=== Data records ===
------------------------

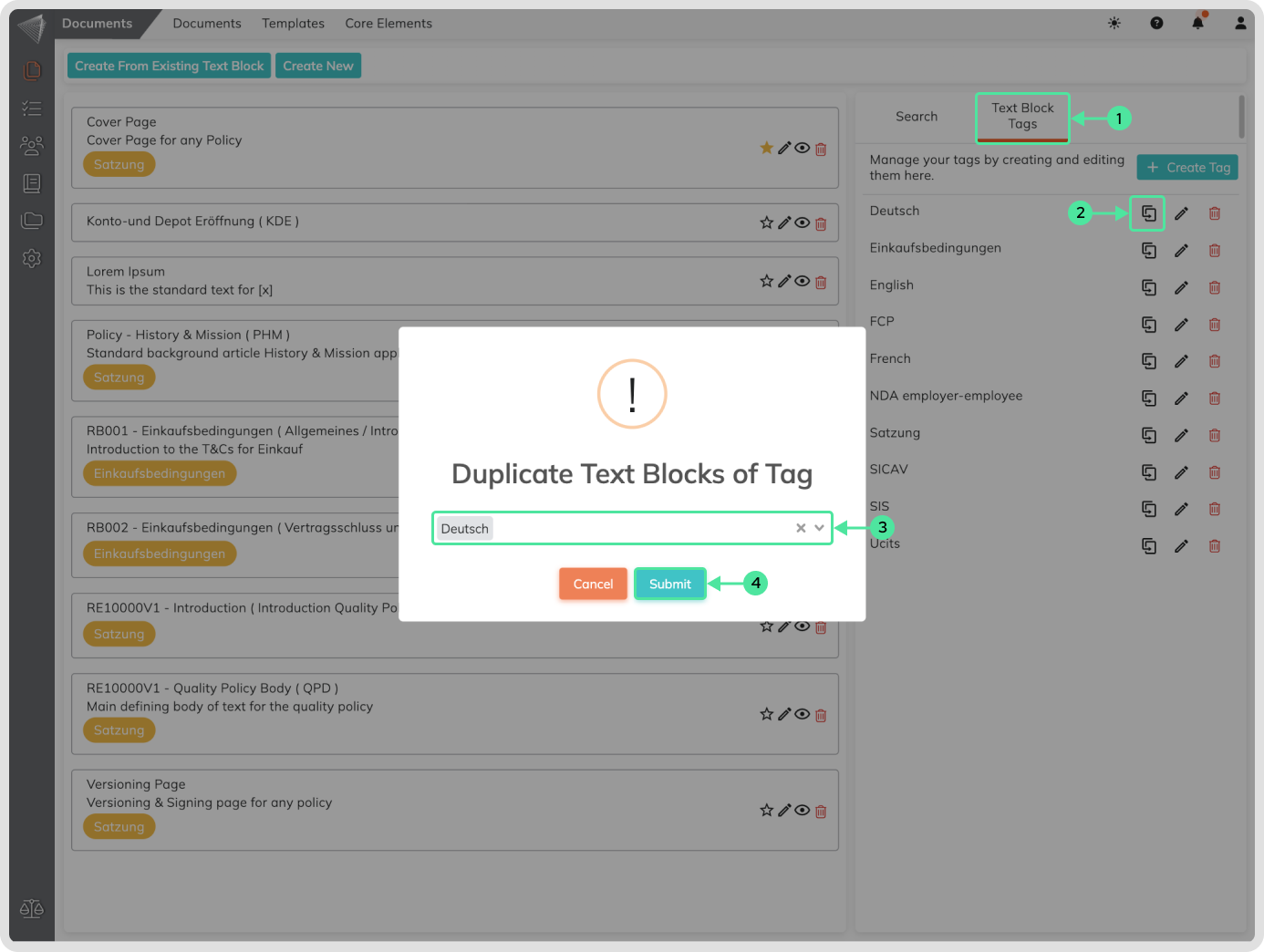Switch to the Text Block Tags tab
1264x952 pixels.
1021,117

------------------------

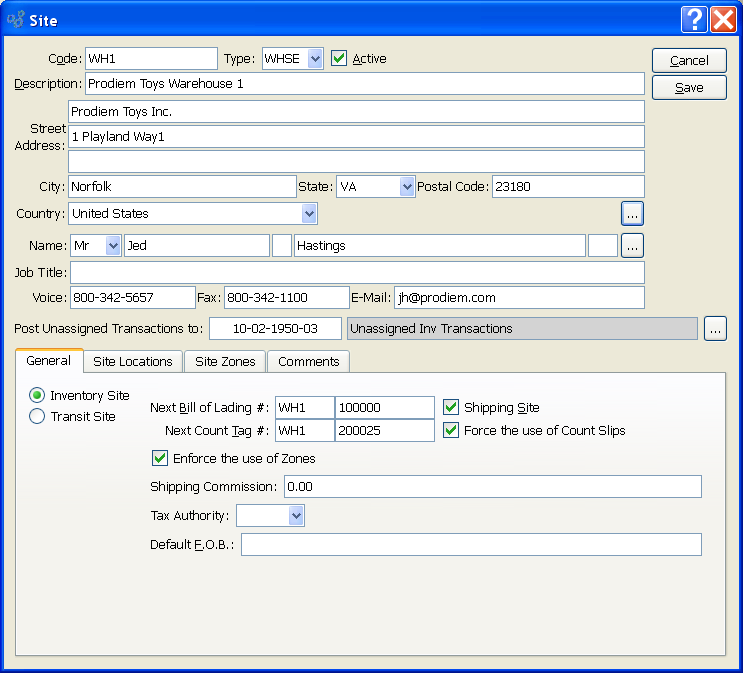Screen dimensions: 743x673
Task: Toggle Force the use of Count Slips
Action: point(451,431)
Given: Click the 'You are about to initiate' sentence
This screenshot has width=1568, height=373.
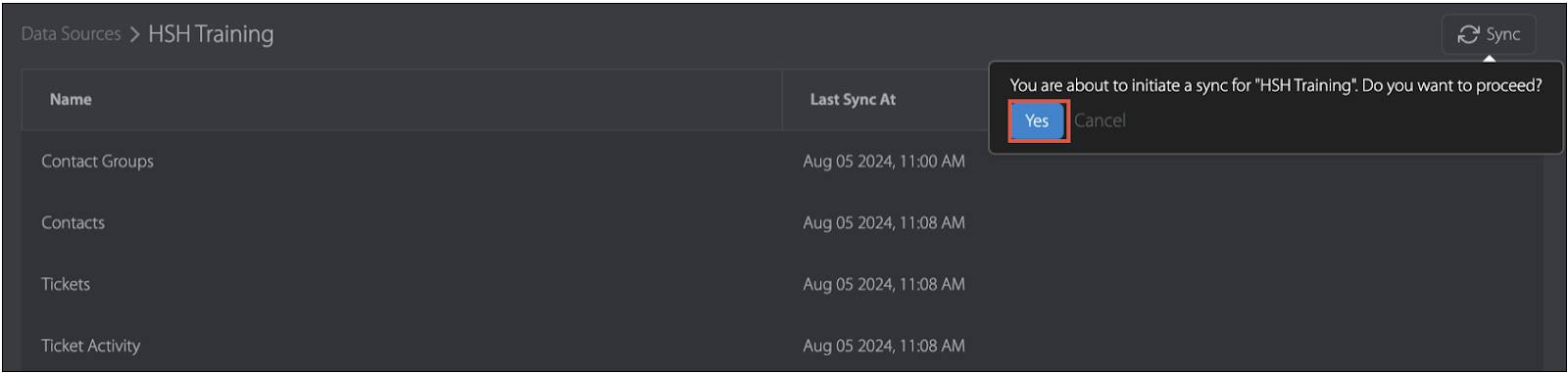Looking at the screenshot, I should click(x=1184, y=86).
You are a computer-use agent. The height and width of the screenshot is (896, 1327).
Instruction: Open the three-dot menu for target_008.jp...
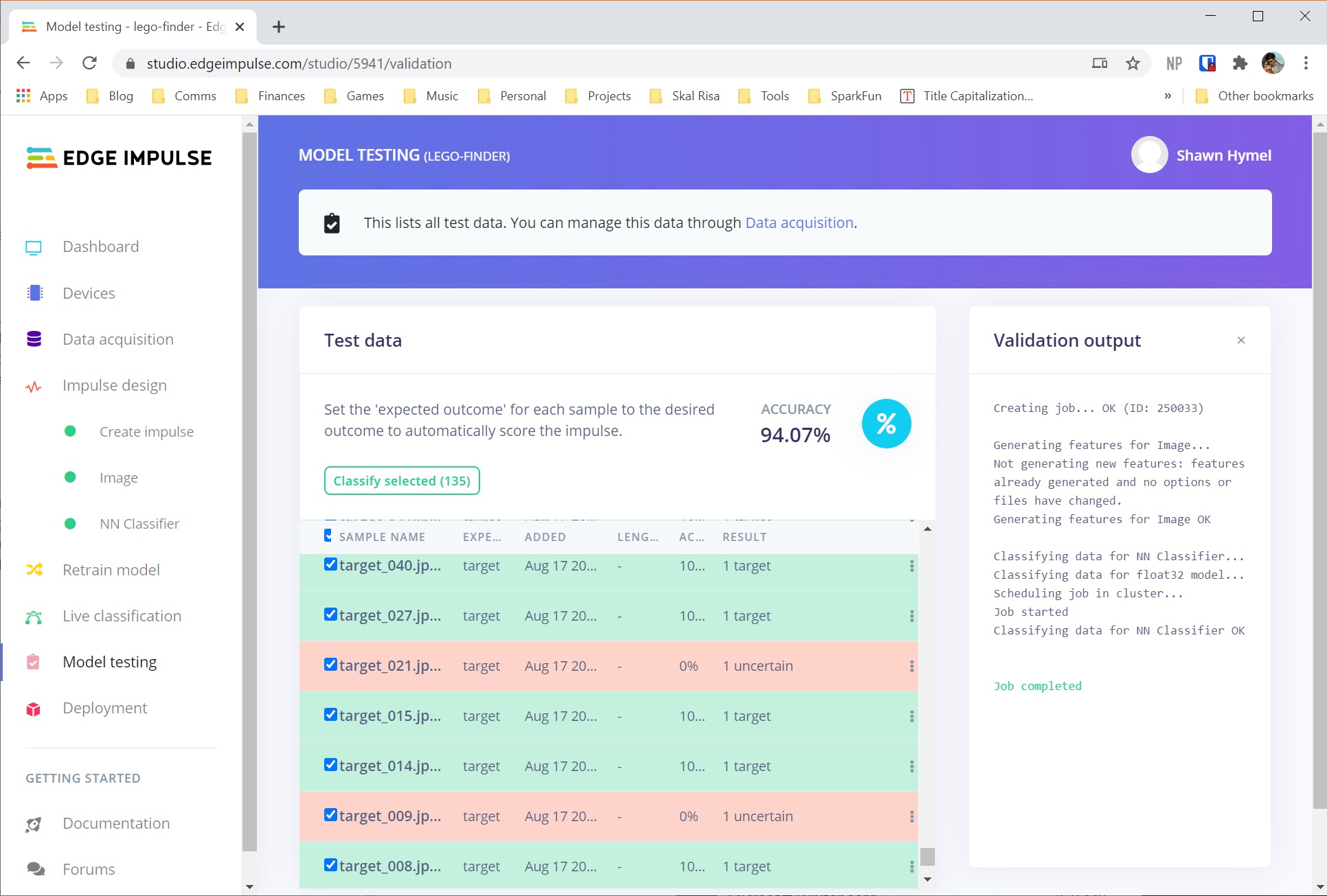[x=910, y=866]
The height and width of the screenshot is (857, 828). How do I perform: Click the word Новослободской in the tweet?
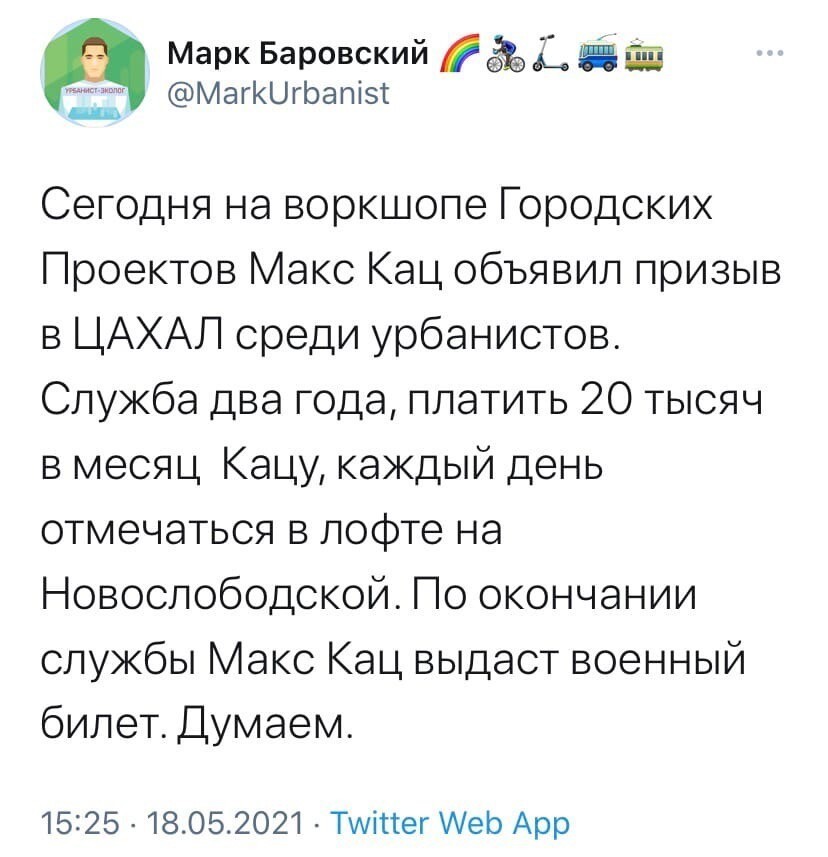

------------------------

From the material above, give again exactly the lines from the one that contains "You are a computer-use" through the one that contains "The height and width of the screenshot is (857, 828).", and leave out the pictures.

=== Solution ===
You are a computer-use agent. The height and width of the screenshot is (896, 1327).
Instruction: Open the three-dot menu for target_008.jp...
[x=910, y=866]
The height and width of the screenshot is (857, 828). How do I perform: Click the word Новослободской in the tweet?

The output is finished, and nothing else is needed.